NEW YORK Dec 19 (Reuters) - The U.S. oil industry believes it has a surefire way to help lower gasoline prices - lift a decades-old ban on most crude oil exports and allow some of the shale oil bounty to flow overseas, bringing down global prices.
U.S. voters have a very different idea: stop exporting gasoline.
The deep split in views, revealed in a Reuters/Ipsos poll that is the first to examine attitudes in the United States toward what many expect will be one of the biggest and most important energy debates to hit Washington in decades: Should the ban on U.S. crude exports be lifted?
The poll found respondents nearly evenly divided on whether or not U.S. oil should be allowed to be shipped abroad.
Respondents were much more unequivocal, however, about gasoline prices, with a large majority stating they would oppose crude oil exports if it meant higher prices at the pump.
"No one wants to do anything that will raise the price of gasoline," said Sarah Emerson, director of Energy Security Analysis Inc in Boston, in reference to the poll results.
"That makes me believe that for the people that oppose exports, that's going to be a really strong card to play."
To view results of the Reuters/Ipsos poll, click: link.reuters.com/rap55v
The debate over oil exports, which is expected to begin in earnest in 2014, coincides with U.S. oil production hitting the highest level in 25 years on the back of the shale boom. The risk for producers is that output of the light, sweet shale oil could eclipse U.S. refiners' ability to process it in the coming years, depressing prices and forcing output to be shut in.
For U.S. oil refiners, especially those on the Gulf Coast which have benefited from the cheap shale crude and ability to sell fuel to foreign markets, there may be a risk to bringing the issue of petroleum exports into the spotlight.

- _Provided information_
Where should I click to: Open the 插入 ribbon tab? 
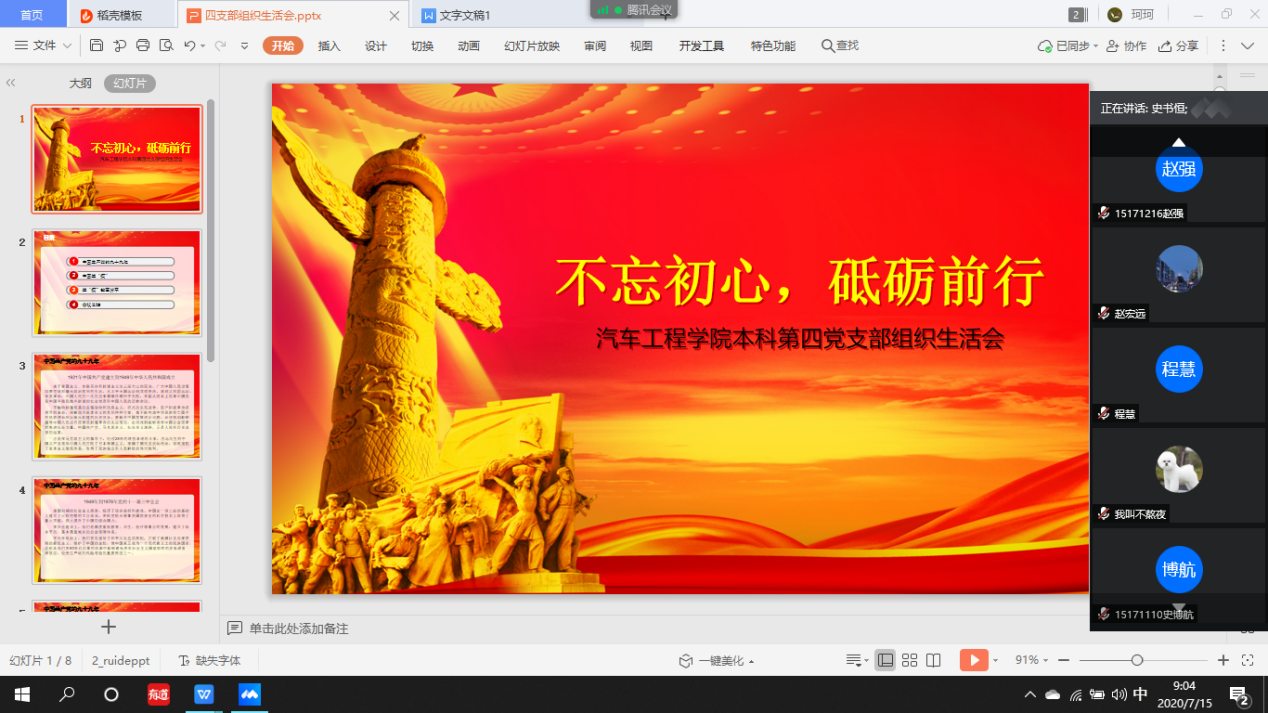click(329, 46)
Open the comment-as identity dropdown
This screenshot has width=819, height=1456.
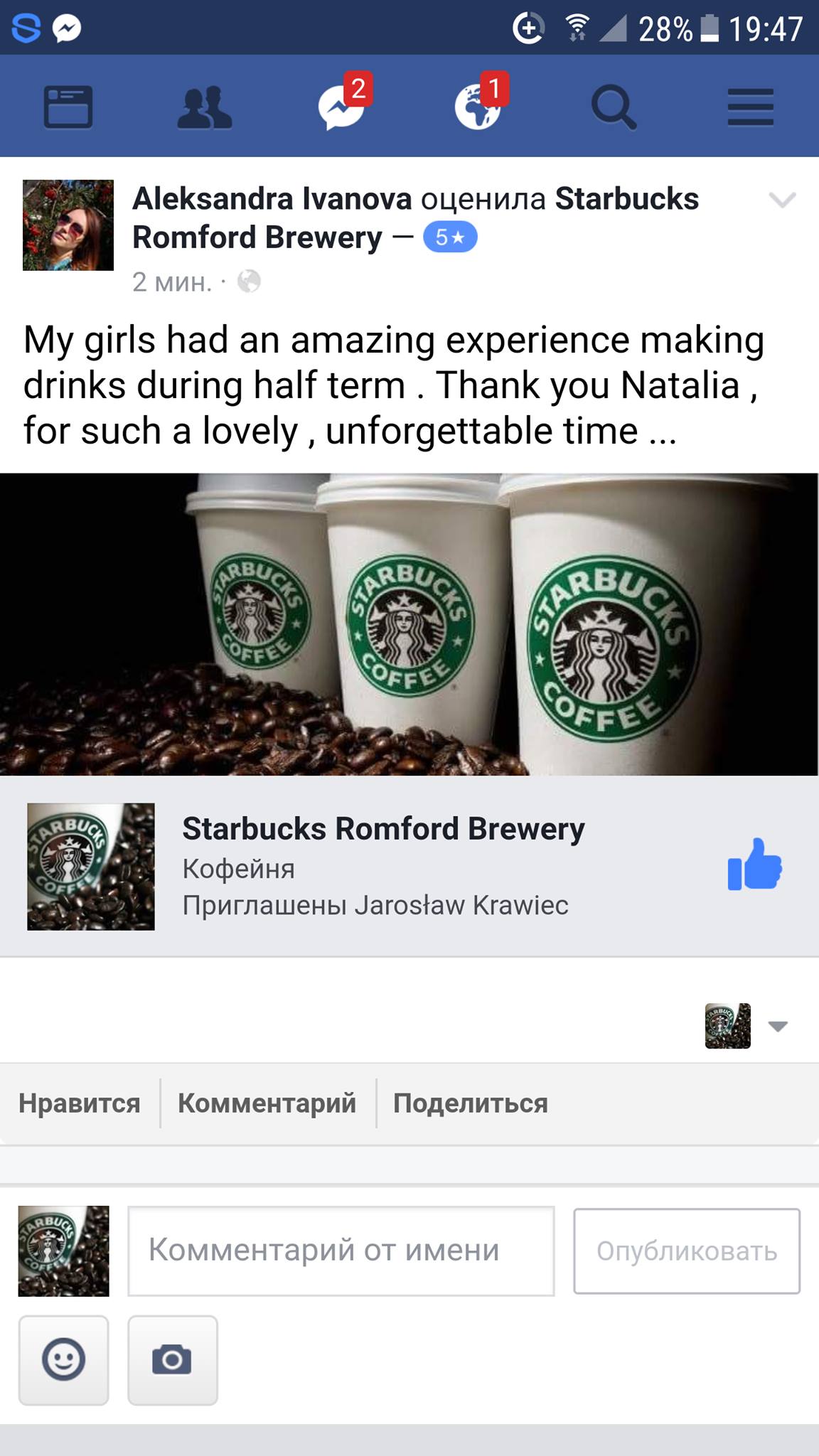pos(746,1026)
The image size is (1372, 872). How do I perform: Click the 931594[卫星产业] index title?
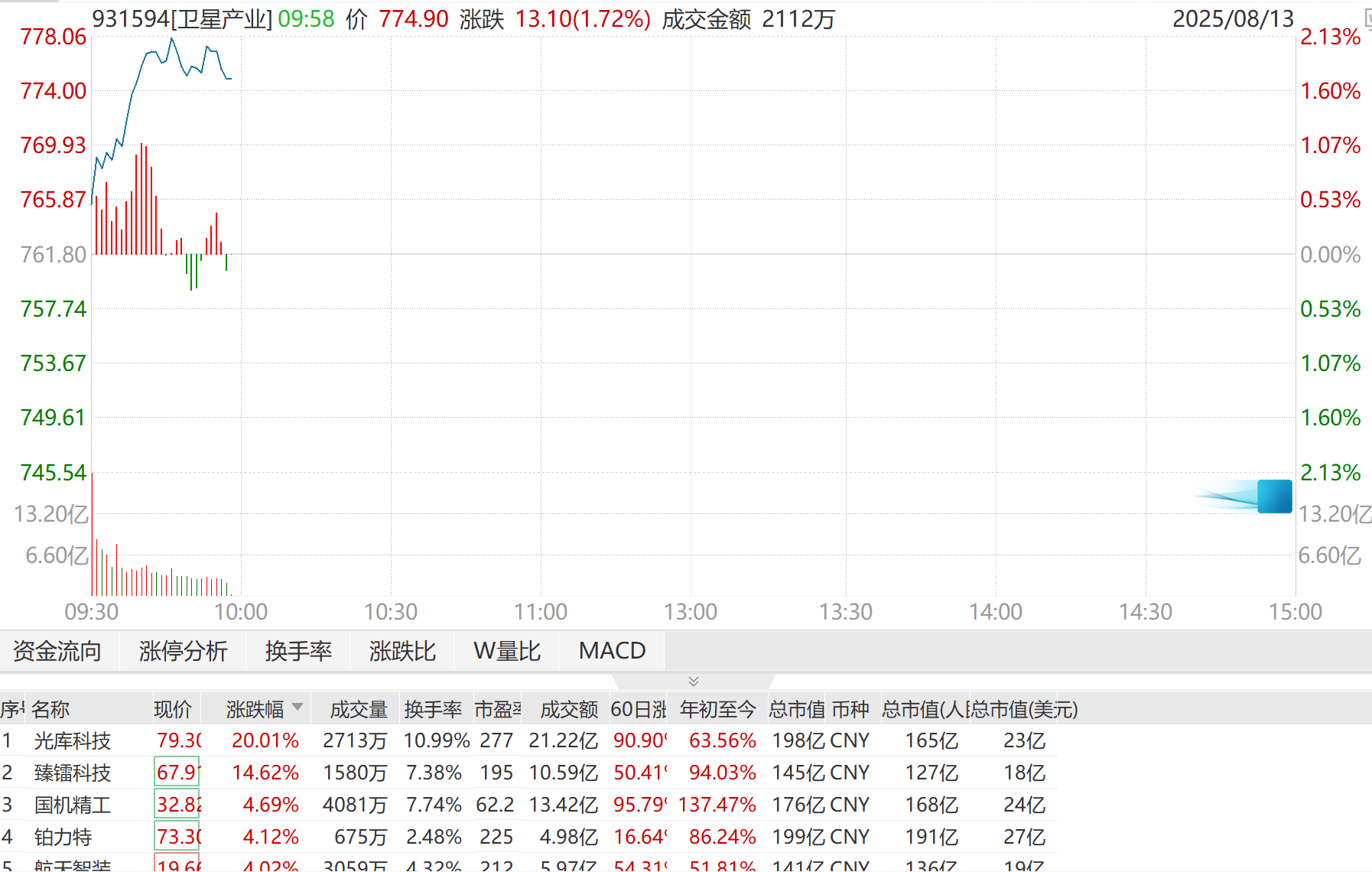coord(182,18)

- _Problems_
a – List every place named in the oil-exports article.
b – According to the oil-exports article, U.S. oil production reached its highest level in how many years?
c – Return the stretch of the oil-exports article from "To view results" through "into the spotlight.".

- _Expected outputs_
a – New York, the United States, Washington, Boston, the Gulf Coast

b – 25 years

c –
To view results of the Reuters/Ipsos poll, click: link.reuters.com/rap55v
The debate over oil exports, which is expected to begin in earnest in 2014, coincides with U.S. oil production hitting the highest level in 25 years on the back of the shale boom. The risk for producers is that output of the light, sweet shale oil could eclipse U.S. refiners' ability to process it in the coming years, depressing prices and forcing output to be shut in.
For U.S. oil refiners, especially those on the Gulf Coast which have benefited from the cheap shale crude and ability to sell fuel to foreign markets, there may be a risk to bringing the issue of petroleum exports into the spotlight.